The final room had an absurd Organic style, walls of living wood and oversized fronds. The screens showed fractal maps like pages of angry handwriting, separate nations marked in red like cracked windows. Countries resembled bacteria colonies. He saw a high fence with vines and flowers, the "Future Wall". Israel 2.1 did not want the Lithics as neighbors.
It was easier to start something than to control it. He couldn't predict the future, but Rick had started to glimpse a vast shape ahead.
In the corner, a frictionless chair was still spinning. The staff had left only minutes ago.
"I'm blowing cover," he said. "Starting scan now."
"I'll send body bags," Tina replied.
The Immersion began. Reality deepened. He became disconnected, but saw every detail. He forgot his past. Each investigation was a new game. His skin felt cold.
The security system's physics model included every object in the building, even him. He began to change the digital reality. The virtual building started to vibrate, the lights flickered, and loose items lifted in the air around him. The doors opened, and furniture swarms circled each other. He added fictional characters from all cultures, an army of figures, mascots, cartoons, joined by copies of himself and other inspectors. They walked, jumped, and flew through the rooms, filling all available space. Closest to him were a flying fish, a glass house, and a robot knight.

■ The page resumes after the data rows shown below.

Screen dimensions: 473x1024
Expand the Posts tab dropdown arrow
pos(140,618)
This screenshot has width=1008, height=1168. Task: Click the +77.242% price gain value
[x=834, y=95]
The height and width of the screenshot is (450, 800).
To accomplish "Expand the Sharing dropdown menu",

When the building was packed, the movement stopped - and he listened to the silence.
"You're frozen," Tina said, "stand by." Her voice became a tone.

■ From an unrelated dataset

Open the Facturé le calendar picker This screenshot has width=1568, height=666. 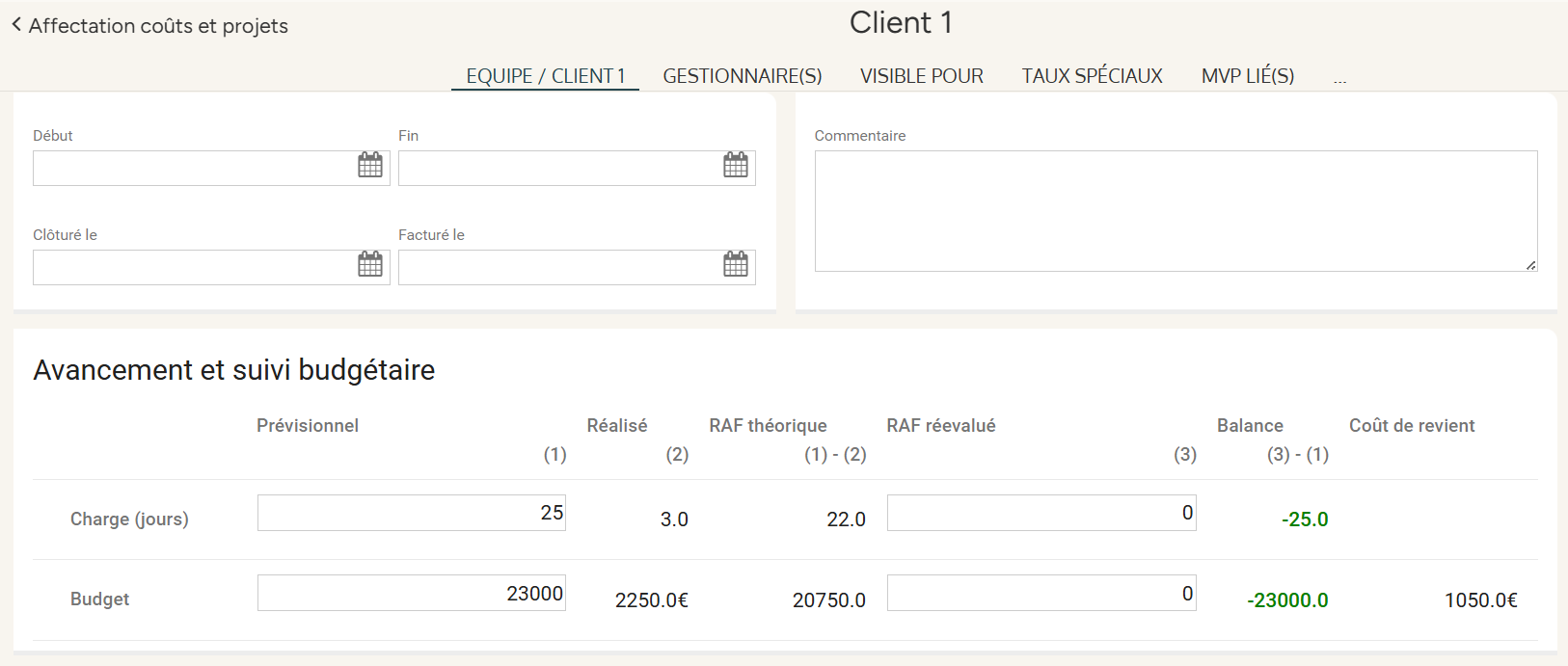(x=736, y=265)
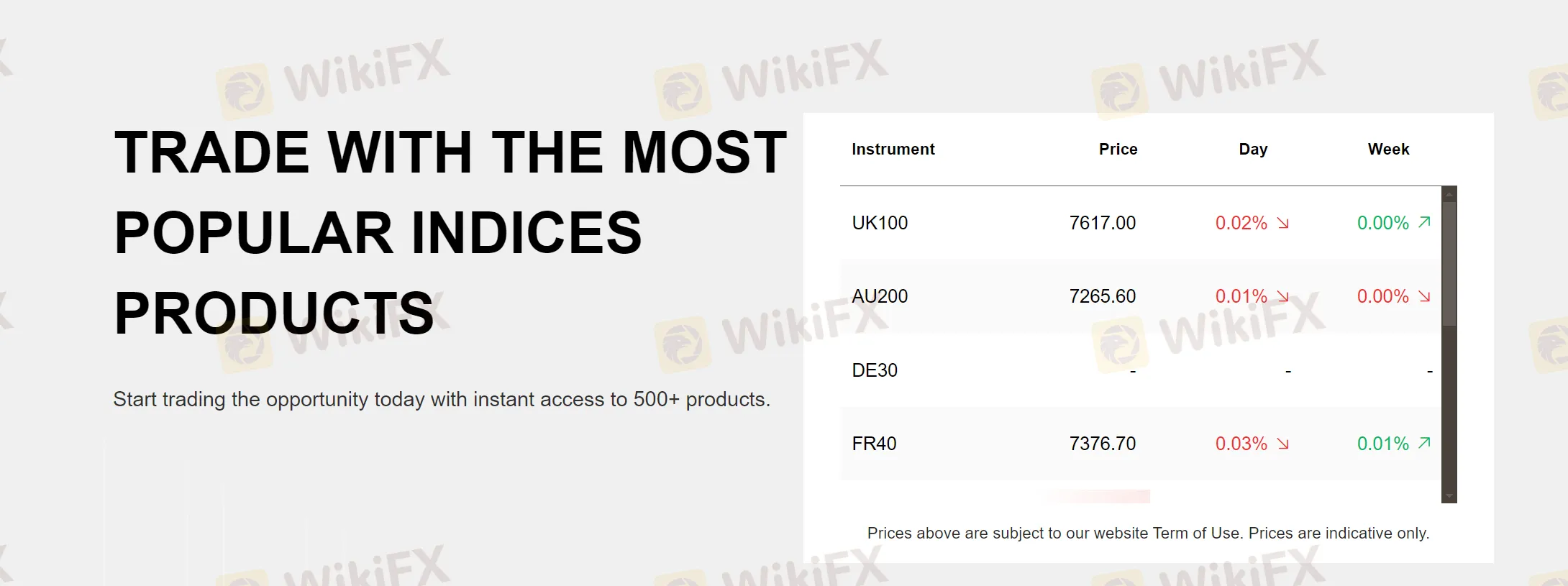The image size is (1568, 586).
Task: Click the scrollbar up arrow in table
Action: pyautogui.click(x=1449, y=194)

Rick looked for errors in the crashed simulation, a gap between the statues. His mind spread across time.
Slowly, he began to see the truth. This case was much bigger than it seemed. The enemy was a highly skilled Class-5 Fam. They had found a way to control their thoughts and those of others, and were absorbing new members without their consent. It explained a recent increase in missing persons. Local police would have to try to visit every member in the same minute, but it was already too late. The group would reprogram random civilians, turning them into highly motivated slaves. Rick had to make a decision . . .
He blinked and raised his visor. Actually, that was just a simulation he ran this morning. He often carried a thought too far. That didn't mean he didn't believe it.
Reality seemed gray by comparison. "End test," he told Tina. "All clear."
"Better safe than dead."
He never saw the figure sitting in an unlit cubicle a meter away. There was a slight draft as he passed, like an exhalation.
He crossed a small greenhouse with desert plants, Saguaro cacti with bright red Garagum blossoms and African spurges. The air was dry but charged. This might be his last moment of peace.